*Tarea A*. Devuelve sin cambios el fragmento del texto que va desde "La pregunta la" hasta "recientemente las pseudoefedrinas.".
*Tarea B*.
¿Concuerdan con el texto estas afirmaciones? Responde sí o no a cada una y cita literalmente las palabras del texto que lo deciden.
(i) La columna de Arturo Damm se llama Pesos y Contrapesos.
(ii) El tabaco figura en la lista de sustancias prohibidas del gobierno.
(iii) Bill Maher aparece descrito como comediante.
*Tarea C*. Según el texto, ¿qué sustancias se añadieron muy recientemente a la lista de sustancias prohibidas?

*Texto*.
────

¿Es su lista es mejor que MI lista?
En días recientes, Arturo Damm ha tocado el tema de la legalización de las drogas en su columna Pesos y Contrapesos. Al leerla no pude evitar recordar una pregunta sumamente pertinente que hizo el comediante Bill Maher respecto a las "sustancias prohibidas":
¿Es SU lista es mejor que MI lista?
La pregunta la formuló hace varios, después de que el entonces presidente George Bush padre vomitara sobre el primer ministro de Japón debido a los efectos secundarios de una medicina que estaba tomando y cuyo consumo estaba prohibido en Japón. O por lo menos así lo recuerdo yo.
El caso es que nuestro gobierno tiene una lista de sustancias prohibidas, entre las que NO se encuentra el tabaco, el alcohol o el prozac, por ejemplo. Pero en la que SI se encuentran la mariguana, la cocaina y muy recientemente las pseudoefedrinas.

────

*Datos a continuación*.
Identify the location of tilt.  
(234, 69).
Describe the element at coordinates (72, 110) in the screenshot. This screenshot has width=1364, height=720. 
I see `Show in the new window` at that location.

────

*Respuesta A*.
La pregunta la formuló hace varios, después de que el entonces presidente George Bush padre vomitara sobre el primer ministro de Japón debido a los efectos secundarios de una medicina que estaba tomando y cuyo consumo estaba prohibido en Japón. O por lo menos así lo recuerdo yo.
El caso es que nuestro gobierno tiene una lista de sustancias prohibidas, entre las que NO se encuentra el tabaco, el alcohol o el prozac, por ejemplo. Pero en la que SI se encuentran la mariguana, la cocaina y muy recientemente las pseudoefedrinas.

*Respuesta B*.
(i) Sí: "en su columna Pesos y Contrapesos".
(ii) No: "entre las que NO se encuentra el tabaco, el alcohol o el prozac".
(iii) Sí: "el comediante Bill Maher".

*Respuesta C*. Las pseudoefedrinas.